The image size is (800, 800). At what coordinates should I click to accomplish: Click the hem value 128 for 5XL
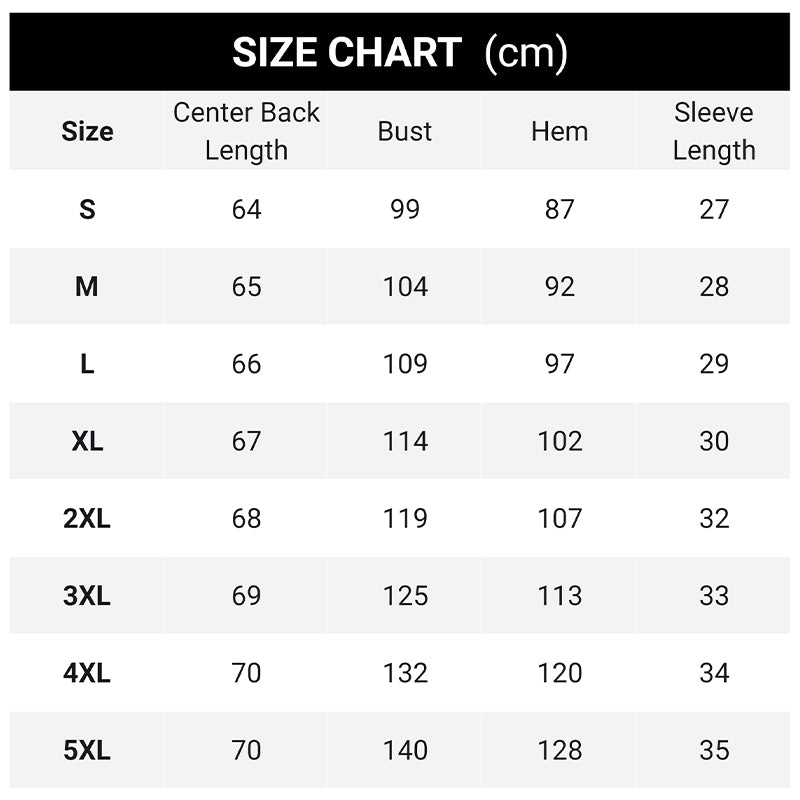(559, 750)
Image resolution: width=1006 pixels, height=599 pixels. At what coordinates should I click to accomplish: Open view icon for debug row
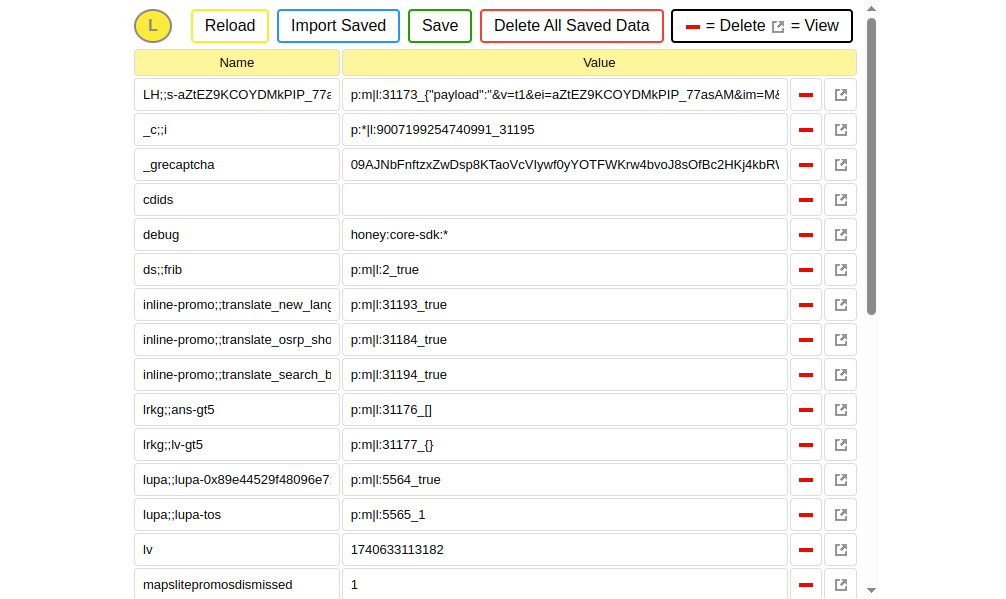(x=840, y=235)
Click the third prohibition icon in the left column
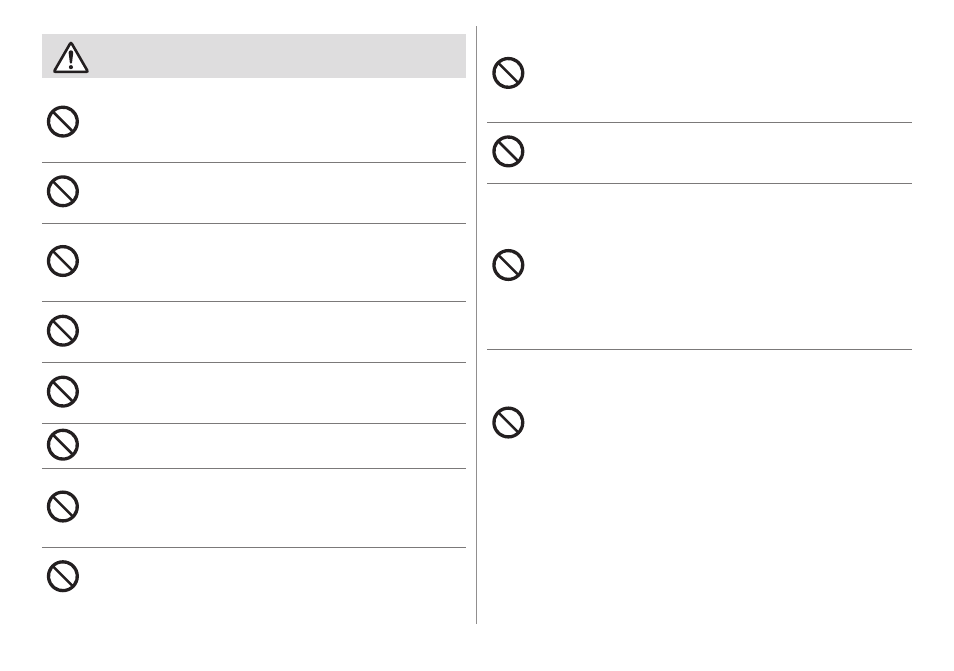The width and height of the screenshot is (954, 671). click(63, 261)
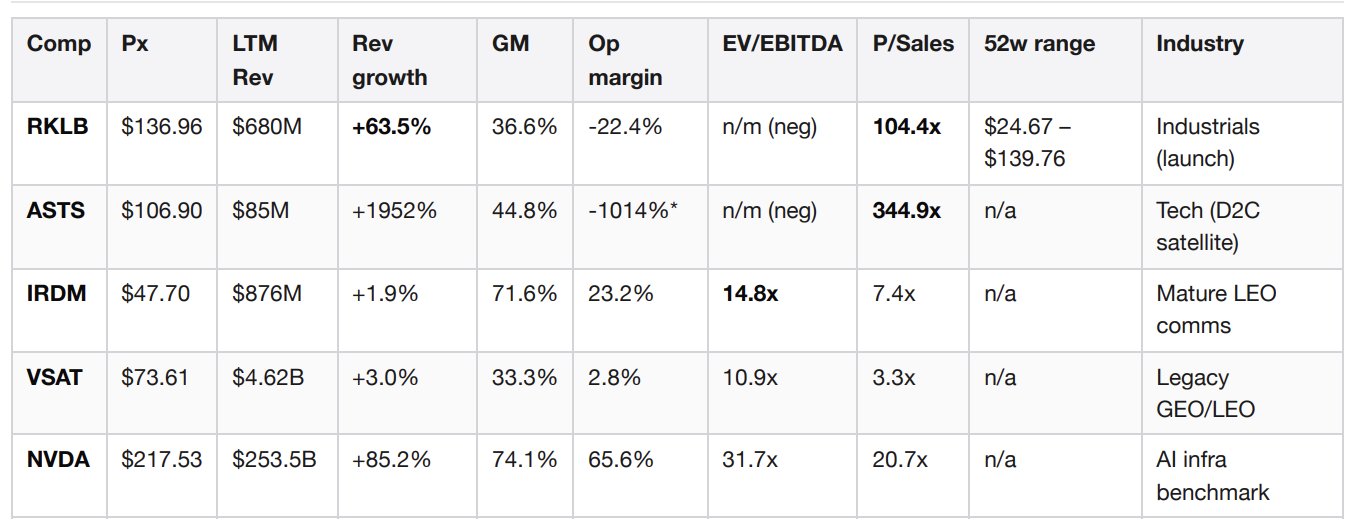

# EXERCISE GOAL
Whenever a picture appears in the listing, leave it out; copy everything else exactly.

# EXERCISE OUTPUT
The image size is (800, 800). At what coordinates should I click to accomplish: Click the hem value 128 for 5XL
(559, 750)
Image resolution: width=1006 pixels, height=599 pixels. At what coordinates should I click to accomplish: Open view icon for debug row
(x=840, y=235)
Click the third prohibition icon in the left column
The width and height of the screenshot is (954, 671). click(63, 261)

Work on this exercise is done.